FIG. 9 shows the melting of pre-amplified Plasmodium falciparum DNA was also comparatively analyzed in gel posts immersed in wax as well as in mineral oil. FIGS. 9(a) and (b) show melting curves and their first derivative analyses, respectively, for P. falciparum dhfr gene PCR product in gel posts in oil, while FIGS. 9(c) and (d) show the same in wax. FIG. 9(a) and FIG. 9(c) show the fluorescence drop with temperature (melting curves) for oil and wax as a vapour barrier, respectively. FIG. 9(b) and FIG. 9(d) show the MCA graphs (first derivative of melting curves) for oil and wax as a vapour barrier, respectively. Note that, in FIGS. 9(c) and (d), there are two melting events arising from both the wax and DNA melting, and the associated drops in fluorescence. All instrumentation sets and reaction conditions were used as described previously by Atrazhev et al. (Atrazhev A. et al., Anal Chem. 2010; 82:8079-87). This demonstrates the equivalence of the two vapour barrier media for signal readout and temperature resolution.

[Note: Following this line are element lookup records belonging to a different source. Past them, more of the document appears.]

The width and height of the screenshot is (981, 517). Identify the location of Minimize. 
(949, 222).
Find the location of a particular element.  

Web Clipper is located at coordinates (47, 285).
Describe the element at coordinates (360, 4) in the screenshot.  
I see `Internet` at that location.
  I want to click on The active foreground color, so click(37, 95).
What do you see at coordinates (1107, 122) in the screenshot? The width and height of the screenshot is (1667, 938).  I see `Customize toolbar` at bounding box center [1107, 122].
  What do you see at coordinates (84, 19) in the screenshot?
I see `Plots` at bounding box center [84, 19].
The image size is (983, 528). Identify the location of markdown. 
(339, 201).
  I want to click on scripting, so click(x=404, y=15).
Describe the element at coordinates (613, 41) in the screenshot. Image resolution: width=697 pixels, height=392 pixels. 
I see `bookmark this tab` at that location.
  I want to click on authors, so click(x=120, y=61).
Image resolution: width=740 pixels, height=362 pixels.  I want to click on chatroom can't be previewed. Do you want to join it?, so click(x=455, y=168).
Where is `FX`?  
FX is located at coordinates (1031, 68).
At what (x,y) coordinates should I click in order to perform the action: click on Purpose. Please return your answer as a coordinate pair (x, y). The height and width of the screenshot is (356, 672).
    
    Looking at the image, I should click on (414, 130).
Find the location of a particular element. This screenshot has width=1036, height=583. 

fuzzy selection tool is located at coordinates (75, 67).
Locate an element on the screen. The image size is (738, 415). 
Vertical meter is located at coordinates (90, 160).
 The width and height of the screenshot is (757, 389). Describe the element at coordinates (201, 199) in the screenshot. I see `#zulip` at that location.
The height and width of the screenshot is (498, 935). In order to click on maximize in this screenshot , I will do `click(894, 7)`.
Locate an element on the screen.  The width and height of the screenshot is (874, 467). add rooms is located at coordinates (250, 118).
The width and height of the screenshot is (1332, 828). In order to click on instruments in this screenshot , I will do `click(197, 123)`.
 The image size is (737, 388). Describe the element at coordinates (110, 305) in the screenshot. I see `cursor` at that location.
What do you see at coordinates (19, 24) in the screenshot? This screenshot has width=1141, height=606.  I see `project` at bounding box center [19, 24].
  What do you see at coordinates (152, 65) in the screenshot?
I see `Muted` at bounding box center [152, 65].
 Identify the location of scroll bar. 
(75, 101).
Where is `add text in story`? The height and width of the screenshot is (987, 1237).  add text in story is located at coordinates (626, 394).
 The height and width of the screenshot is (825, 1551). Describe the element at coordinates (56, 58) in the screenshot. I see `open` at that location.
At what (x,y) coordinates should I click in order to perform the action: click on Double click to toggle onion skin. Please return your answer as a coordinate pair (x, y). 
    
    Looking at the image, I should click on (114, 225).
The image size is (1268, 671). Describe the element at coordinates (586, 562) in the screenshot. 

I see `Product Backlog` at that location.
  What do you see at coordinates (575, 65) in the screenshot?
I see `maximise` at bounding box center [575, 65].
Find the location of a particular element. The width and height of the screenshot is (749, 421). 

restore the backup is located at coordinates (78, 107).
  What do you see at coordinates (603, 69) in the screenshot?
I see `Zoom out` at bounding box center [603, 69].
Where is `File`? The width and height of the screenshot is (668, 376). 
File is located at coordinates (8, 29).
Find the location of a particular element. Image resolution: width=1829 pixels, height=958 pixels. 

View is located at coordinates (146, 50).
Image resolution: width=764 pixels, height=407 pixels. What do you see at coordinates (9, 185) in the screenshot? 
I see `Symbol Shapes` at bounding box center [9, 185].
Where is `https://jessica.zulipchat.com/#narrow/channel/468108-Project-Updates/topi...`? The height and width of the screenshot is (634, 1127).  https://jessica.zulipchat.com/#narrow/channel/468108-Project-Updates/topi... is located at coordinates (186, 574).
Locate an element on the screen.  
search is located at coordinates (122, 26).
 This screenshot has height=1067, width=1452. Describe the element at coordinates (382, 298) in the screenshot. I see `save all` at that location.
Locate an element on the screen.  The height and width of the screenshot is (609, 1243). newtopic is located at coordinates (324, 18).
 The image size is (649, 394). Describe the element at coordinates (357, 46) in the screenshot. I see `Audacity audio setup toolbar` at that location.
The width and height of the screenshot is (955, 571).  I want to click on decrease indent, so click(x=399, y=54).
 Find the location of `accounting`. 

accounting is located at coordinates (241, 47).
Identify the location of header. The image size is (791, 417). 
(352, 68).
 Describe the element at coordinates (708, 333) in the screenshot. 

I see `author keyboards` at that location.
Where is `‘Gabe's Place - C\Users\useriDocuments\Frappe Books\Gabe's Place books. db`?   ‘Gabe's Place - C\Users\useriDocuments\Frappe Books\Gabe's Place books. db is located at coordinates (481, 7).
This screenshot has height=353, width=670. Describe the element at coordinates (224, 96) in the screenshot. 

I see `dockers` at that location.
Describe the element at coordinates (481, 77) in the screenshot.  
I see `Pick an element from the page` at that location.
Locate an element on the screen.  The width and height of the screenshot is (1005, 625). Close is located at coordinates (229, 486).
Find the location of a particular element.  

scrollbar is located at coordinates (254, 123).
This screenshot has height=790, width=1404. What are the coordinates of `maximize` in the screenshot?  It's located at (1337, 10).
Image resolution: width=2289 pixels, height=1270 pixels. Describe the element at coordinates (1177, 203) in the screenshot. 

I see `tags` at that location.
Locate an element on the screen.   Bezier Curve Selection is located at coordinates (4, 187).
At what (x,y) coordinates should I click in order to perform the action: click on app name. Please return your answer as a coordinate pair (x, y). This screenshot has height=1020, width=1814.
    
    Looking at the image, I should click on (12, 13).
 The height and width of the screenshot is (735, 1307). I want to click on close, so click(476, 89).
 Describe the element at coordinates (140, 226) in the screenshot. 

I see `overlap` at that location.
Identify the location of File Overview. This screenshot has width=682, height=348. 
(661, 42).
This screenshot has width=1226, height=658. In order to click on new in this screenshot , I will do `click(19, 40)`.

While particular embodiments of the present invention have been described in the foregoing, it is to be understood that other embodiments are possible within the scope of the invention and are intended to be included herein. It will be clear to any person skilled in the art that modifications of and adjustments to this invention, not shown, are possible without departing from the spirit of the invention as demonstrated through the exemplary embodiments. The invention is therefore to be considered limited solely by the scope of the appended claims.

Claims

1. A support substrate for isolating a multiplicity of hydrogel reaction chambers encapsulated within said support substrate, with at most one surface of the hydrogel reaction chamber not in direct contact with said support substrate; said novel support substrate comprised of a hydrophobic material substantially solid at the temperature of non-operational handling or transport, wherein at temperatures relevant for monitoring of reactions within said hydrogel reaction chambers, said hydrophobic material becomes optically transparent at wavelengths relevant for the monitoring of said reactions undertaken in said hydrogel reaction chambers.

2. The support substrate of claim 1 wherein said hydrophobic material is fluid at temperatures relevant for the monitoring of reaction undertaken in said hydrogel reaction chambers.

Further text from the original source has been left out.